Als Umsatzturbo der Branche gelten E-Bikes. Retten diese Räder den Sportartikelhändlern die Bilanz?

E-Bikes sind ein gutes Geschäft, sie kosten ja um die 2500 Euro. Aber gleichzeitig werden weniger normale Räder verkauft. Mit ein bisschen Glück geht sich unter dem Strich ein Plus im Radsegment aus. Viele leihen sich E-Bikes aber auch nur aus, das darf man nicht vergessen.

Auch bei Hervis. Wie viele Räder haben Sie im Verleih?

Rund 500 in Österreich. Wir haben den Vorteil, dass man bei uns E-Bikes in Linz ausleihen und in einer Wiener Filiale abgeben kann. Das Verleihgeschäft entwickelt sich gut. Auch bei Tischtennistischen, Stand-up Paddles ...

Ich leih mir ein Standup Paddle aber lieber am Strand als am Stadtrand aus. Wollen Sie nicht mit Hervis ins Strandbad ziehen?

Darüber denken wir gerade nach. Kann sein, dass wir das nächsten Sommer in ein paar Strandbädern ausprobieren.

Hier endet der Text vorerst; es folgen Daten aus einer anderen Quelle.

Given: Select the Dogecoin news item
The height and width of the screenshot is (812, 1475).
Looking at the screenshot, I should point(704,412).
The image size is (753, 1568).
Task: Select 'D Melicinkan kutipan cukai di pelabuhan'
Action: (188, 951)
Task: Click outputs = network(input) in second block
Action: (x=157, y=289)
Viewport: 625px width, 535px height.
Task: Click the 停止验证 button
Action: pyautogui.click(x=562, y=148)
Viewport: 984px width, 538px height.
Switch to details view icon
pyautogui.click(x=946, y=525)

Das heißt also, alle denken so wie ich?

Nein. Sie dürfen nicht vergessen, dass es auch eine Preisfrage ist, ob Sie sich für eine Stunde ein SUP um 17 Euro am Strand leihen, oder eines für fünf Euro am Tag bei uns holen. Wir haben jedenfalls schon jetzt alle Verleih-SUP bis Ende August reserviert.

Ist der aktuelle Hype um die Sharing-Economy nicht etwas übertrieben?

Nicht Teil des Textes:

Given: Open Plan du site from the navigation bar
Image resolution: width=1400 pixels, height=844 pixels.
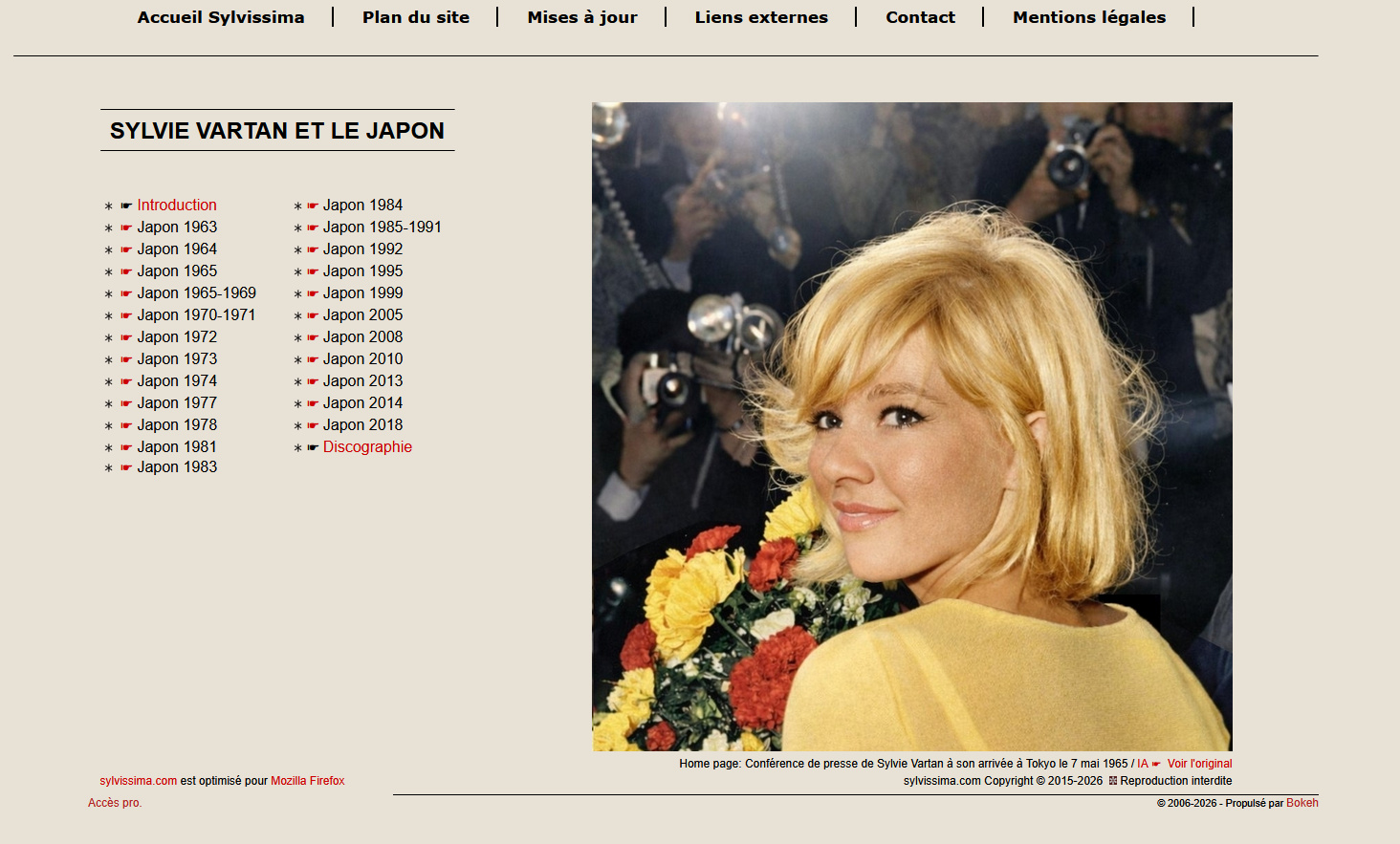Looking at the screenshot, I should pyautogui.click(x=416, y=16).
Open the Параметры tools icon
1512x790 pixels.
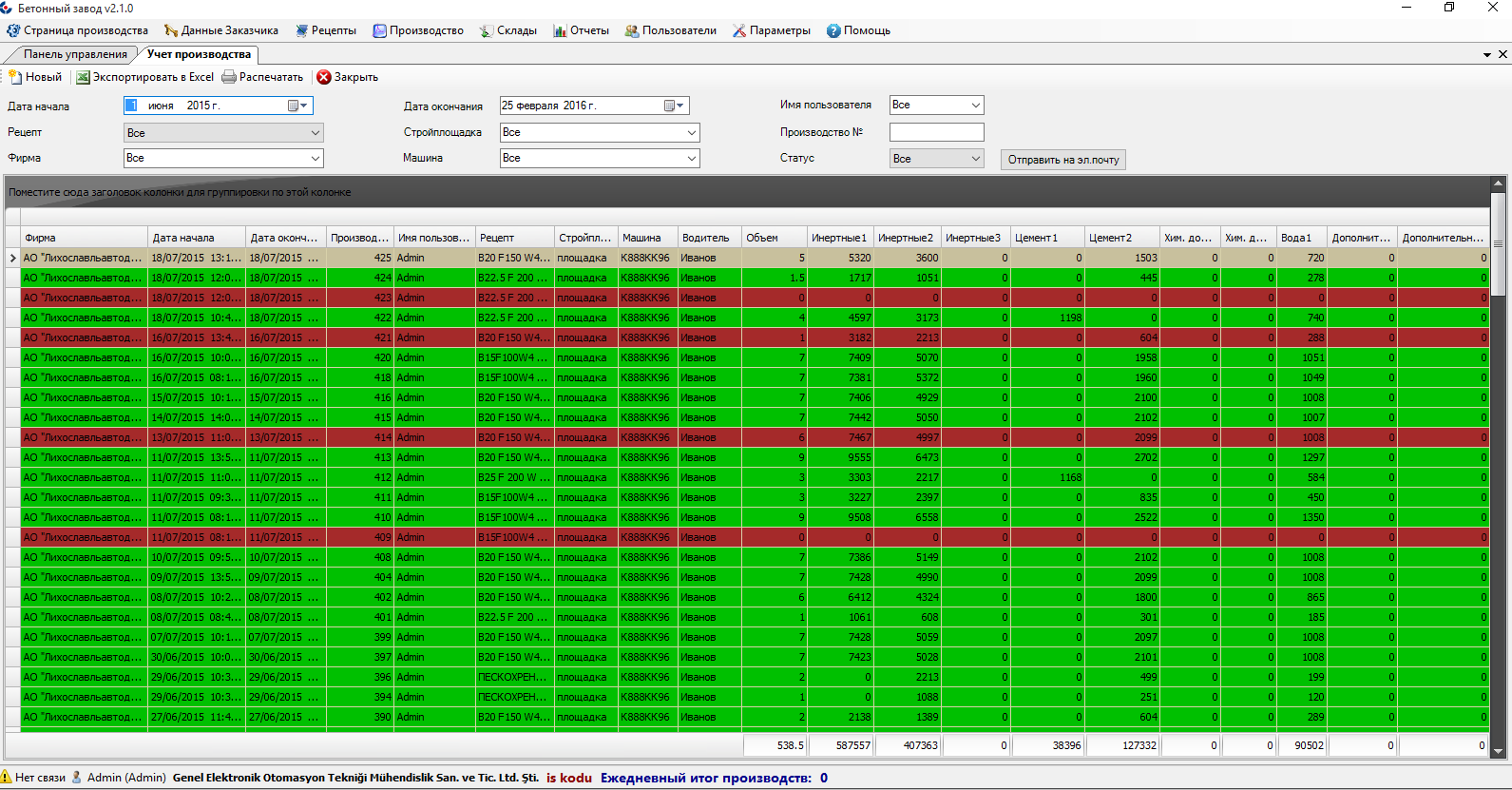coord(739,30)

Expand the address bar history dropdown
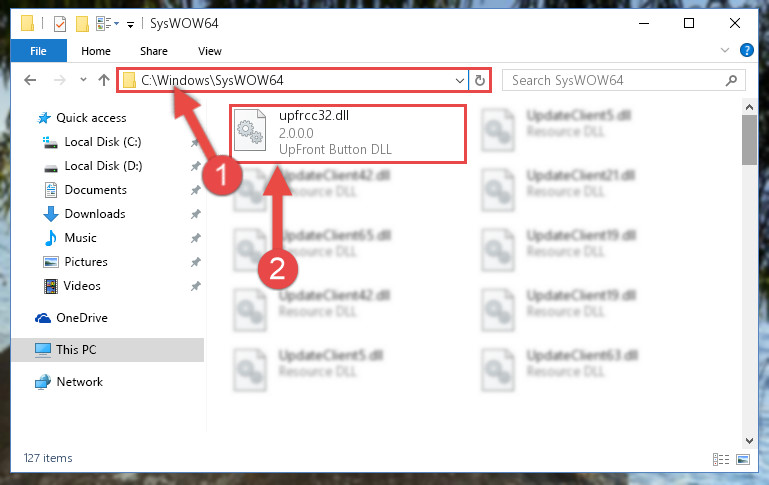point(460,80)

Aus meiner Sicht nicht. Viele wollen sich Sportgeräte nur noch ausleihen, weil sie zuhause gar keinen Platz haben, um sie zu verstauen. Andere wollen schlicht nicht so viel für ein Gerät ausgeben. Und wieder andere kommen zum Beispiel für eine Woche ein Hoverboard ausleihen, weil sie schauen wollen, wie lange die Kinder damit eine Freude haben.

Muss man sich etwas Neues einfallen lassen, um die Branchenumsätze zu halten?

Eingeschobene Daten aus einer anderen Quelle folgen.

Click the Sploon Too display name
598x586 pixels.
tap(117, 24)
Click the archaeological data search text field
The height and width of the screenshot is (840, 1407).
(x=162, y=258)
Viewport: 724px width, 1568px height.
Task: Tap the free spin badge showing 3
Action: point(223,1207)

Der Branchenumsatz steigt seit Jahren mit dem Gesundheitsbewusstsein in der Bevölkerung. Es gibt zum Beispiel einen Boom an Fitnesstrackern. Früher haben diese Uhren mal 70 Euro gekostet, heute haben sie zig Funktionen und kosten 700 Euro, so wie die neue Garmin. Die Nachfrage ist trotzdem so groß, dass wir ausverkauft sind.

Kaufen kann man diese Uhren aber auch bei Mediamarkt. Graben Ihnen immer mehr Branchenfremde das Geschäft ab?

Die Elektronikhändler könnten auch argumentieren, dass wir jetzt Smartwatches verkaufen. Ich seh das nicht so eng, die Branchengrenzen verschwimmen eben. Unterm Strich gilt: Je mehr Leute Sport machen, desto besser für uns alle.

Hofer und Lidl verkaufen Sportbekleidung genauso wie H&M und Zara. Jetzt kommen auch noch die Sporthändler Decathlon und die norwegische Kette XXL nach Österreich. Wie reagieren Sie auf die neuen Konkurrenten?

Jetzt kommen zwei neue Ketten mit zwei, drei Filialen auf den Markt – so what?! Der Fachhandel entwickelt sich gut. Wir haben hundert Filialen und schreiben jedes Jahr einen Gewinn. Ich bin und bleibe gelassen.

Auch wenn Markenhersteller immer mehr eigene Läden eröffnen und viele nicht einmal mehr eine Verkaufsmannschaft in Österreich haben?

Für uns ist Letzteres kein Problem, weil wir uns in der Beschaffung international aufgestellt haben. Wir haben uns mit 50 Prozent an der Einkaufskooperation STMI beteiligt, über die eine große Zahl europäischer Händler einkauft – zusammengenommen haben sie ein Umsatzvolumen von zwei Milliarden Euro ...

... und bekommen so bessere Einkaufskonditionen ...

Ja, auf diese Art begegnen wir dem Trend zur Globalisierung in der Industrie. Die Markenshops stören mich übrigens nicht. Dort werden Highlights präsentiert, wir verkaufen Massenartikel. Ein Markenshop nebenan treibt den Umsatz in unseren Filialen meistens sogar an.

Der Branchenumsatz der Sportfachhändler in Österreich wird seit Jahren konstant mit 1,7 Milliarden Euro beziffert und teilt sich im Wesentlichen auf wenige Player auf. Brachenschätzungen zufolge teilen sich Intersport, Hervis und Sport-2000-Händler etwa 70 Prozent des Marktes untereinander auf. Einen großen Teil des Umsatzkuchens holen sich auch Branchenfremde wie Diskonter, die Funktionskleidung, Wanderstöcke oder Fahrräder verkaufen.

Hervis, die Sporthandels-Tochter der Salzburger Spar-Gruppe, erwirtschaftete im abgelaufenen Geschäftsjahr 493 Mio. Euro Umsatz (+5,2 Prozent). Zur Handelskette gehören in Österreich aktuell 90 Standorte mit mehr als 3000 Mitarbeitern, darunter 300 Lehrlinge.

Dazu kommen insgesamt mehr als 100 Standorte in Deutschland, Slowenien, Ungarn, Tschechien, Rumänien und Kroatien. Alfred Eichblatt führt das Unternehmen seit 1997.